While not as central to the central story and its emotional appeal, the episodes are in no way less important or interesting. In fact, since they do not necessarily follow from previous events nor directly cause subsequent ones, they are often the most sensationalist part and visible from history.

Both muthos how episodic events are crucial to constructing a narrative with maximum impact. But narratives are by no means confined to the realms of fiction.

Trump’s narrative: the episodes feed the muthos

The presidential campaign itself can be seen as a story, with events muthos and episodic events that unfold in the media.

Trump’s candidacy has often been criticized for its chaos and drama, featuring an endless series of sensational or suspenseful distractions: outright lies, incendiary campaign promises and lawsuits, to name just a few. However, for his supporters, these events are not the true story of Trump’s candidacy, It’s just the episodes. Behind all the lurid drama, Trump carefully maintains a muthos very coherent: that of being a outsider that challenges a establishment corrupt.

Trump’s story can be summarized as follows. The United States is run by corrupt people (Democrats and their ilk) who attack a outsider (Trump). By challenging the “insiders”, the “outsider” proves that it cannot be corrupted.

To challenge and defeat the insidersthey have to attack him first, and Trump deliberately provokes these attacks. Much of their erratic and unpredictable behavior serves exactly this purpose. It could be something as serious as refuse to admit that he lost in 2020as offensive as insisting that Haitian immigrants have an appetite for Ohio cats, or as mundane as exaggerating the size of their crowds. These are episodes.

Your reactions to the attacks you provoke form your muthos – although your behavior seems erratic, Trump never changes his behaviordoes not change course, nor does it apologize in the face of attacks from the establishment or criticism of its own attacks. This convinces his followers that he cannot be corruptly manipulated or pressured into acting as others want.

Trump’s consistently defiant actions and statements are the events in his narrative that make it necessary or likely for his followers to believe that he is a outsider anti-establishment.
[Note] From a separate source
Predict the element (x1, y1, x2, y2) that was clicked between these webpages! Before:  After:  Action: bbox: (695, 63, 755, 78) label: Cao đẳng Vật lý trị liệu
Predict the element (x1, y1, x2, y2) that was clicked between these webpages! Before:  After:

These are the parts mutants that are at the center of your story.

The rally at Madison Square Garden: a case in point

This means that much of a Trump speech – like his recent Madison Square Garden performance – is directed not just at his audience, but also at the establishment.

Since your audience has been following your story, they know when Trump is trying provoke new attacks from establishment (“Kamala has imported criminal migrants from prisons and jails, asylums and mental institutions”), defiantly doubling down on previous attacks (“they are, in fact, the enemy within”), or when she is actually communicating her message directly, like a conventional politician (“are they better now than they were four years ago?”).
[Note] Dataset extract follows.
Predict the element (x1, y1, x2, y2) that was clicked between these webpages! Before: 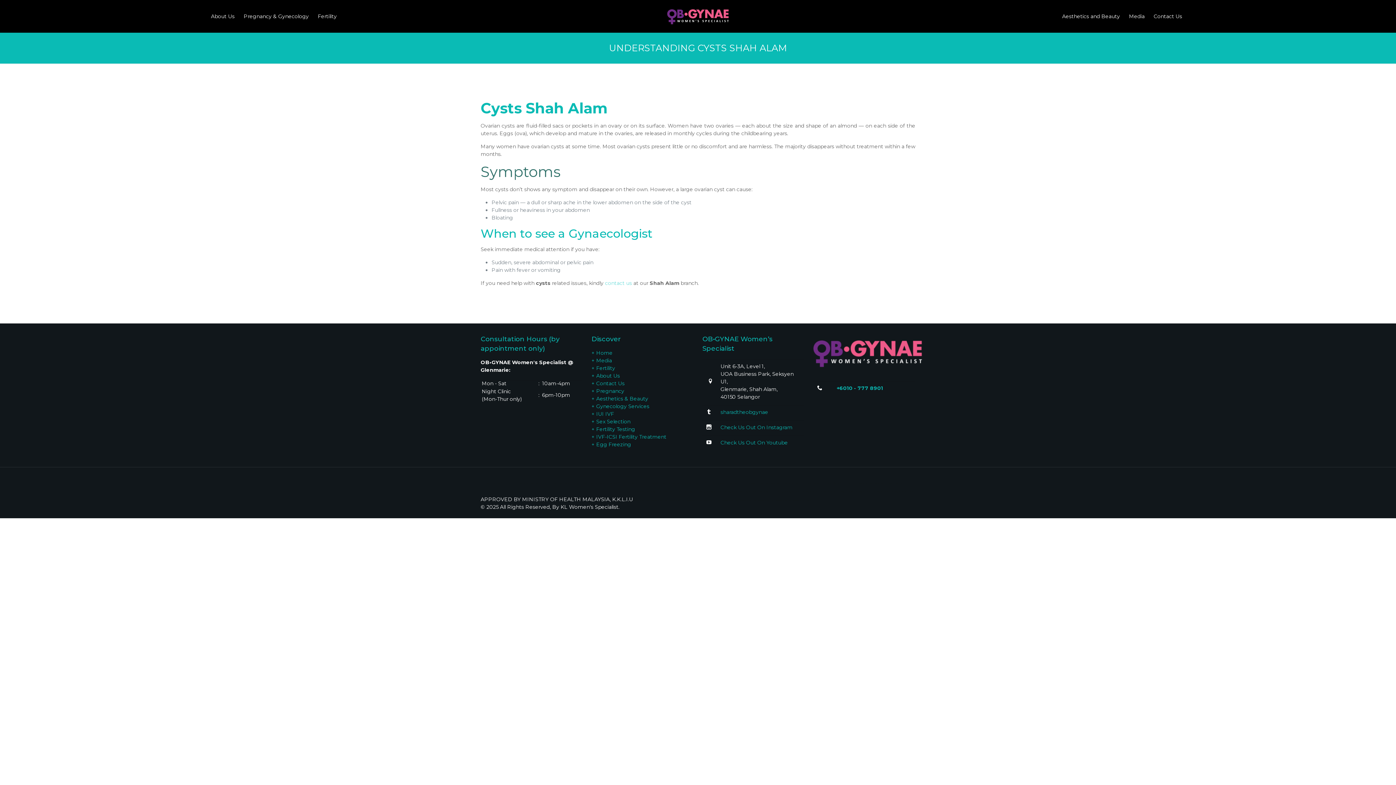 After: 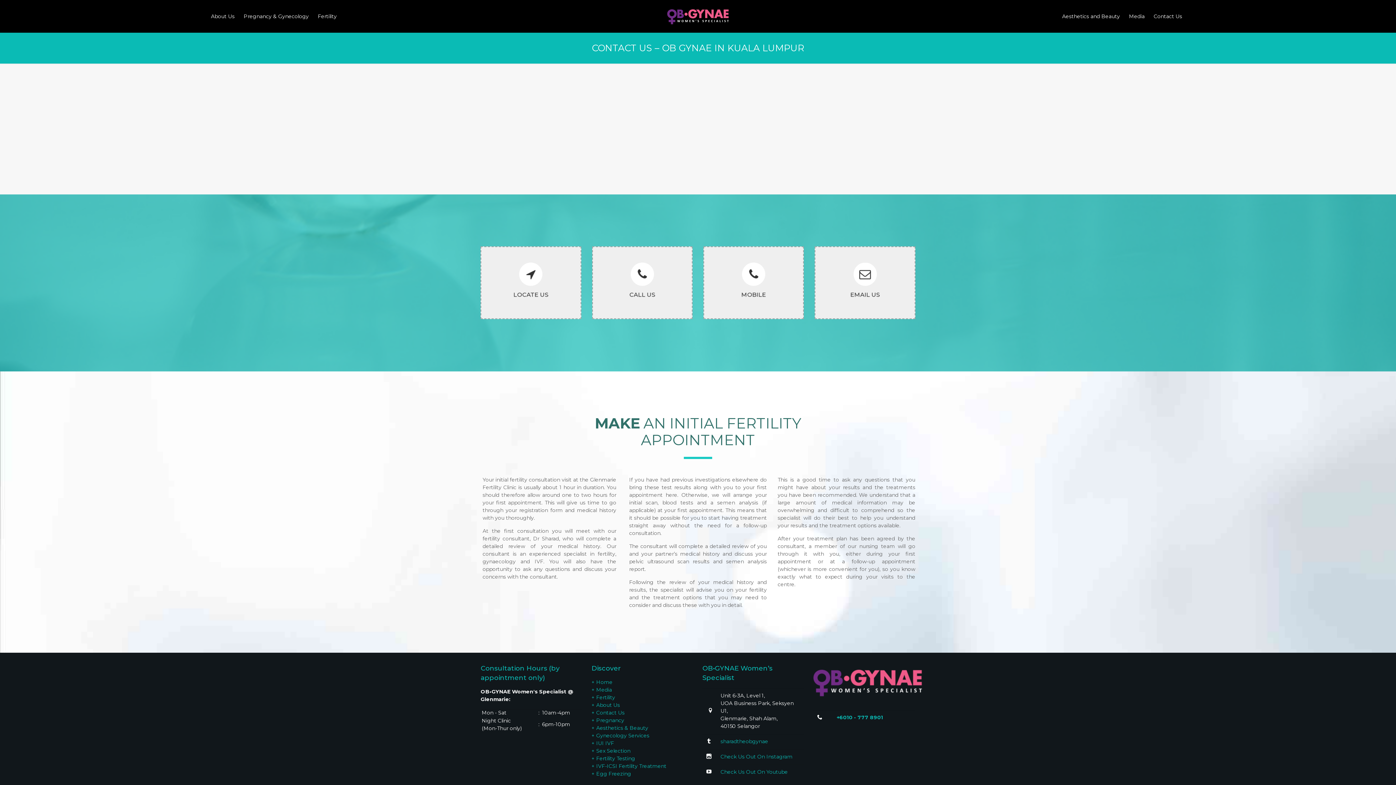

What Trump himself calls his “plot” is not just an improvised patchwork of observations, complaints and reflections – it is a narrative that combines muthos and episodes for tell and retell the story of a outsider defiant and uncompromising who fights against a corrupt system.

The media narrative about Trump’s chaotic and impulsive speaking style is therefore actually part of his story. For those who understand and follow his story, the attacks on his speaking style become yet another episode that Trump can use to tell his story. muthos of outsider challenging.

Far from being a liability or an indication that he is incapable of staying on message, Trump’s “plot” may very well be his own. intuitive rhetorical strategya way of taking control of the media narrative.